NEWS BRIEFS
Ithaca, N.Y. — The Financial Industry Solutions Center (FISC) is offering Fall 2000 seminars and training workshops during November and December at its headquarters in Manhattan’s financial district. These include lectures and hands-on training in computational finance delivered by leading academic practitioners from academia and industry in a state-of-the-art laboratory environment. Participants will have the opportunity to gain fresh insight into some of the most important theoretical and computational models currently used for financial analysis.
FISC is a joint venture of the Cornell Theory Center (CTC) and SGI dedicated to working with the financial community on solving challenging computational problems in risk management, financial engineering, and business intelligence. FISC headquarters are located on the 3rd Floor of 55 Broad St. in Manhattan’s Financial District.
The first FISC fall workshop, “An Overview Of Modern Data Mining Technology,” will take place on Wednesday, November 8. Cornell computer science professor Johannes Gehrke will lead this introductory program.

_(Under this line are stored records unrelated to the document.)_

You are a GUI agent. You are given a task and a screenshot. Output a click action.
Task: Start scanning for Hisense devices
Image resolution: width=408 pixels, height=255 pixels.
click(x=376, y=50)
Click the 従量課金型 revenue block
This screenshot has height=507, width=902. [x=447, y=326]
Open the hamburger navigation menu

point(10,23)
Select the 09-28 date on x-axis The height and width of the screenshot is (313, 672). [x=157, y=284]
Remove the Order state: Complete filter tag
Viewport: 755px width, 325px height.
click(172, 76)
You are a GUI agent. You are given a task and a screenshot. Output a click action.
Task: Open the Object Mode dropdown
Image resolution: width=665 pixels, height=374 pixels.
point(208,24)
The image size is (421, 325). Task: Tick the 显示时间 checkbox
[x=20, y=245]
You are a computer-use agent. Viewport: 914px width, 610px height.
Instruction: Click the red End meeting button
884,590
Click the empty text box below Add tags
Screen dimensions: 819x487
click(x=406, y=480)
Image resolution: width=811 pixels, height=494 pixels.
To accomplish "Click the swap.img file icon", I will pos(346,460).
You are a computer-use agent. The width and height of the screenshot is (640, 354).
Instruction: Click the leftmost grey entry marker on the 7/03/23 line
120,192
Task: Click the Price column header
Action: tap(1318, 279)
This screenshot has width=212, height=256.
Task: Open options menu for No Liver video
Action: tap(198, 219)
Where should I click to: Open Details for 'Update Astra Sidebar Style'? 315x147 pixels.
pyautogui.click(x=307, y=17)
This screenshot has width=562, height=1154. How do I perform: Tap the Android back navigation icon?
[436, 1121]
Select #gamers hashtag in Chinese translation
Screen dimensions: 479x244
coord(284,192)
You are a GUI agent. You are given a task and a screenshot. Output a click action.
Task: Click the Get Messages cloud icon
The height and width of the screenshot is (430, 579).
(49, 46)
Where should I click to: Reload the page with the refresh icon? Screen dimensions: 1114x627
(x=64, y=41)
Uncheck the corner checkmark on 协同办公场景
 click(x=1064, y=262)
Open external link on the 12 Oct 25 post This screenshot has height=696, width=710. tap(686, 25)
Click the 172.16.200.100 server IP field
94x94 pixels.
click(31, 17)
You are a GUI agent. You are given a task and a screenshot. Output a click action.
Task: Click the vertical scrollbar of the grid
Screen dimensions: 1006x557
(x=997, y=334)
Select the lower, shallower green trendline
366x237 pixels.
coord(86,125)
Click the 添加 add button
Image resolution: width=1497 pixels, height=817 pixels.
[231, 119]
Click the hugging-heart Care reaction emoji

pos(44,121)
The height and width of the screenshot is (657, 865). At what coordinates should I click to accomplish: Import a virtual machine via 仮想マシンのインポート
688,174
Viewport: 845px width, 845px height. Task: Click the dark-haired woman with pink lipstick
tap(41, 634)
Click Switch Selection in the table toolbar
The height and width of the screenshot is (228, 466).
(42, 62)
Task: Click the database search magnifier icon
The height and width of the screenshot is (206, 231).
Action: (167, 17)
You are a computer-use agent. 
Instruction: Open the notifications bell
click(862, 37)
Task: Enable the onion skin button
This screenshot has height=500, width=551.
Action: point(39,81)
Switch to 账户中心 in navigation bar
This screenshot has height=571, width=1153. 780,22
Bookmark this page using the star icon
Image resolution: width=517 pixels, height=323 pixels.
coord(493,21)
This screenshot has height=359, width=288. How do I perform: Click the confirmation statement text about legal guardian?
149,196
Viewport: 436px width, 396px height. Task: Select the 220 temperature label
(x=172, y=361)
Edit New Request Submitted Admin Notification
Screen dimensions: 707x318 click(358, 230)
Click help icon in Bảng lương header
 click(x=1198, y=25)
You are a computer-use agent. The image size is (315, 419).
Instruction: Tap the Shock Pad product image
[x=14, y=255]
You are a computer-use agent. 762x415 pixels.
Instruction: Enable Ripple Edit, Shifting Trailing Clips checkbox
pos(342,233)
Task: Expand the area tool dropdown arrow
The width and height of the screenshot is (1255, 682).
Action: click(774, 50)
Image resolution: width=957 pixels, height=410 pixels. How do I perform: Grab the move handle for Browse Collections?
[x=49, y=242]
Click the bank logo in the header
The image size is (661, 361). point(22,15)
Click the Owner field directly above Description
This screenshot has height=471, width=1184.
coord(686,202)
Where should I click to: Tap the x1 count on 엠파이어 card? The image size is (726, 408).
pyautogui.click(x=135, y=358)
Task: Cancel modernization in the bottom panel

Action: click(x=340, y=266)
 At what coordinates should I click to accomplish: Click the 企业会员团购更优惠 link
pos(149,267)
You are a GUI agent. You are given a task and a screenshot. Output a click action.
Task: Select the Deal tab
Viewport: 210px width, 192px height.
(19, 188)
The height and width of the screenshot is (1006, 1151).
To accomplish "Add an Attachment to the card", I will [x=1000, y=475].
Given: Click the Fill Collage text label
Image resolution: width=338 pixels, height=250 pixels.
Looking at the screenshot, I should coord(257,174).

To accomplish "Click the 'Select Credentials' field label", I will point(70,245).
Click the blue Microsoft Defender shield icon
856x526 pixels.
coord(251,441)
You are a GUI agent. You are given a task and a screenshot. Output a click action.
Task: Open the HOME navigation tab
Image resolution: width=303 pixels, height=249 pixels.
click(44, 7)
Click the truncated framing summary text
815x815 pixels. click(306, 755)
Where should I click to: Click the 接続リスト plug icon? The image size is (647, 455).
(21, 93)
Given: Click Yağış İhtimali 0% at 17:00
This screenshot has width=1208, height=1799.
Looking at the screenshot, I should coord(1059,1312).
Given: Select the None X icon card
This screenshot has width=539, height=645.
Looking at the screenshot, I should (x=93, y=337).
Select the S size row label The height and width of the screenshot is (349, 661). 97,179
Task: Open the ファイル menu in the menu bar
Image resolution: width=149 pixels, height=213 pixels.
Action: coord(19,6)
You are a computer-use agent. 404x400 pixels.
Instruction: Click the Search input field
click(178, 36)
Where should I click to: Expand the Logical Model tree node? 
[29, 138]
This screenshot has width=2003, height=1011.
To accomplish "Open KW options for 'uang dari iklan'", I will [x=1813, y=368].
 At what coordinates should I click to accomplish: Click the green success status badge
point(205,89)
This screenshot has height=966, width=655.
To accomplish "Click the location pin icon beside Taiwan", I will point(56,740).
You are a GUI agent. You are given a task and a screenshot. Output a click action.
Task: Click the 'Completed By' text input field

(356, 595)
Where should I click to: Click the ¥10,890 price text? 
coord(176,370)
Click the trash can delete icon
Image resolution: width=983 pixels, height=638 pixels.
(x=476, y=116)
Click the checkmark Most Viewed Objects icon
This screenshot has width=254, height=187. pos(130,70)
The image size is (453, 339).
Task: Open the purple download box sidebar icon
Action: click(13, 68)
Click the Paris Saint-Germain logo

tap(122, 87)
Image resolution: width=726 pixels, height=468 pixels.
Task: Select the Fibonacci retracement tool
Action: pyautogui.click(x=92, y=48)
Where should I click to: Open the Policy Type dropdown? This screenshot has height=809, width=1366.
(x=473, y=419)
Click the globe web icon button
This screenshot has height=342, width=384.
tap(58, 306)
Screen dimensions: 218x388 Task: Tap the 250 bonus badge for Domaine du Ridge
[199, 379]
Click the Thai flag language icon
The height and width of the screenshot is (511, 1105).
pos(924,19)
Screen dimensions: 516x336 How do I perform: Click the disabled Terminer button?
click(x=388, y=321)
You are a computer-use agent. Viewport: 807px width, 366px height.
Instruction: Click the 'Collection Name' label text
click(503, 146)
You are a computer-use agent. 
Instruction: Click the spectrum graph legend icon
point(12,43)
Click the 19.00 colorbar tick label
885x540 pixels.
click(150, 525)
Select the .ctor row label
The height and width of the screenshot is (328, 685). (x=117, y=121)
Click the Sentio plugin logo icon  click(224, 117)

Participants will learn the basics of data mining, including gaining hands-on experience with data mining model construction through concrete data analysis examples using SGI’s MineSet software.
Later in the month, Peter Forsyth and Ken Vetzal from the University of Waterloo, Ontario, Canada, will present the program, “Shouts, Barriers, and Other Exotics: Getting the Price Right.” This course, given on November 29 and 3, will focus on numerical methods for pricing path-dependent options based on discretization of the PDE. Participants will devote their mornings to theory, while the afternoons will consist of “hands on” Matlab exercises.
The FISC Financial Seminars are a series of evening talks that cover a variety of topics relating to financial engineering and computational finance. These lectures are presented at the 55 Broad facility from 5:00 – 7:00 p.m. They are free and open to the public.
The next seminar takes place Tuesday, November 14. Peter Maillet from JP Morgan will present “E-finance Transforms: A View of its Impact on Wholesale Financial Services.” Maillet, a managing director, is responsible for B2B Markets practice in LabMorgan, the e-finance catalyst, incubator, and venture capital unit of J.P. Morgan. He will present his perspective on how the value chain of the future is being re-engineered.
The December Seminar will be “An Overview of Bandwidth Trading and Why It Should be Utilized,” presented by Ron Banaszek and Elena Curtis from TFS Energy L.L.C. Telecom Group on Tuesday, December 5. This program will cover the history of bandwidth trading and its relationship to Risk Management, Cost efficiencies, and Market coverage.
A list of FISC programs, including workshops and seminars, can be seen at http://www.fisc-ny.com/seminars.html , which also provides advance registration.
FISC offers the financial community the latest parallel computing and visualization technologies from SGI combined with leading financial modeling and computational finance expertise from Cornell. FISC provides global financial services, investment, mortgage, insurance and banking firms with an environment to develop and test their own proprietary solutions and optimize software with the help of on-site hardware systems engineers and software engineers.
CTC is a high-performance computing and interdisciplinary research center focused on making parallel computing a usable tool for computational science and engineering.